Doch die Energie für das gegenseitige Schulterklopfen der Rosenheimer Parteien sollte schnell in die Umsetzung des Nahverkehrsplanes gesteckt werden.
Dazu stelle ich mir folgende Verbesserungen vor:
– Ausweitung der Betriebszeiten bis mind. 20 Uhr, auch an Samstagen
– direkte und schnelle Linienführung statt Ringlinien
– direkte Verbindungen aus dem Rosenheimer Norden und Süden in den Aicherpark
– Verkürzung der Taktzeiten auf mind. 30 Minuten
– barrierefreie Haltestellen
– Fahrplan-App für Echtzeitabfragen
Nur mit diesen Verbesserungen können wir dem Fahrgast ein attraktives Angebot machen. Aber zur Attraktivität gehört auch, dass die Busse in Rosenheim pünktlich fahren und ankommen und nicht im Stau stecken bleiben. Deshalb muss es auch attraktive Angebote zum Umstieg vom Auto auf das Radl geben.

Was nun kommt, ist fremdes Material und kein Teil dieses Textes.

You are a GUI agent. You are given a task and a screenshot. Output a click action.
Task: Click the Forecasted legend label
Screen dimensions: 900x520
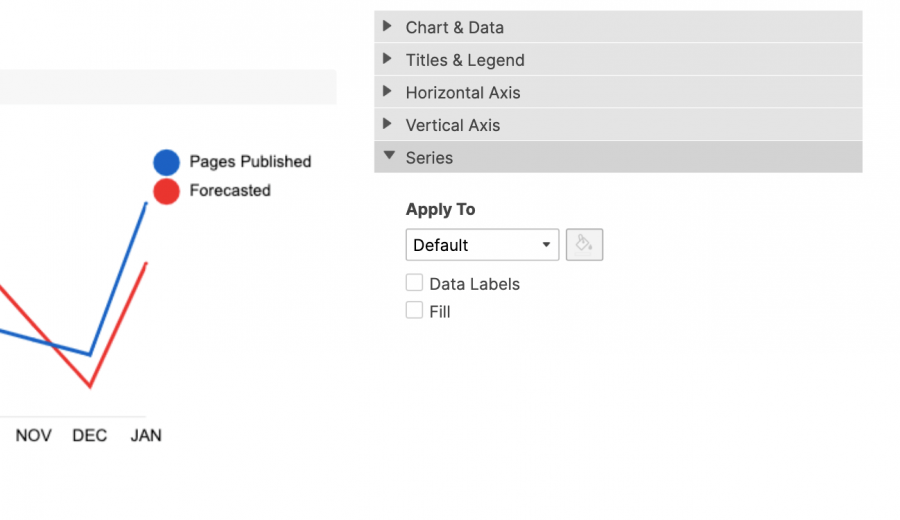pyautogui.click(x=230, y=191)
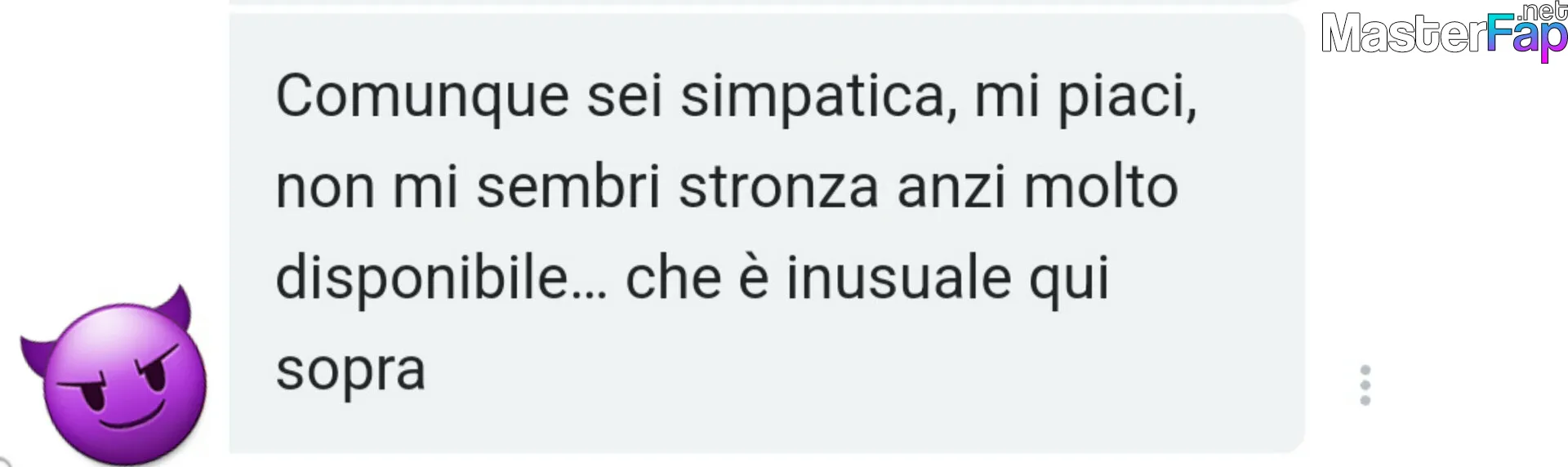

Deshalb werde ich als Oberbürgermeister dafür sorgen, dass es Fahrradschnellwege gibt und dass wir aus den Stadtteilen und Wohnquartieren durchgehende Radwege haben werden, die die Radlfahrer sicher in die Innenstadt und zurück bringt.

In der Innenstadt, wo sich alle Verkehrsarten treffen, brauchen wir ein „Verkehrsleitsystem“, das dem Fahrrad und dem Bus gleichberechtigter als bisher mit dem Auto, mehr Verkehrsflächen zur Verfügung stellt.
Dazu gehören auch Überlegungen, wie ein Altstadtring oder eine Einbahnstraßenregelung. Das ist nach meiner Überzeugung „Verkehrspolitik in einem Guss“.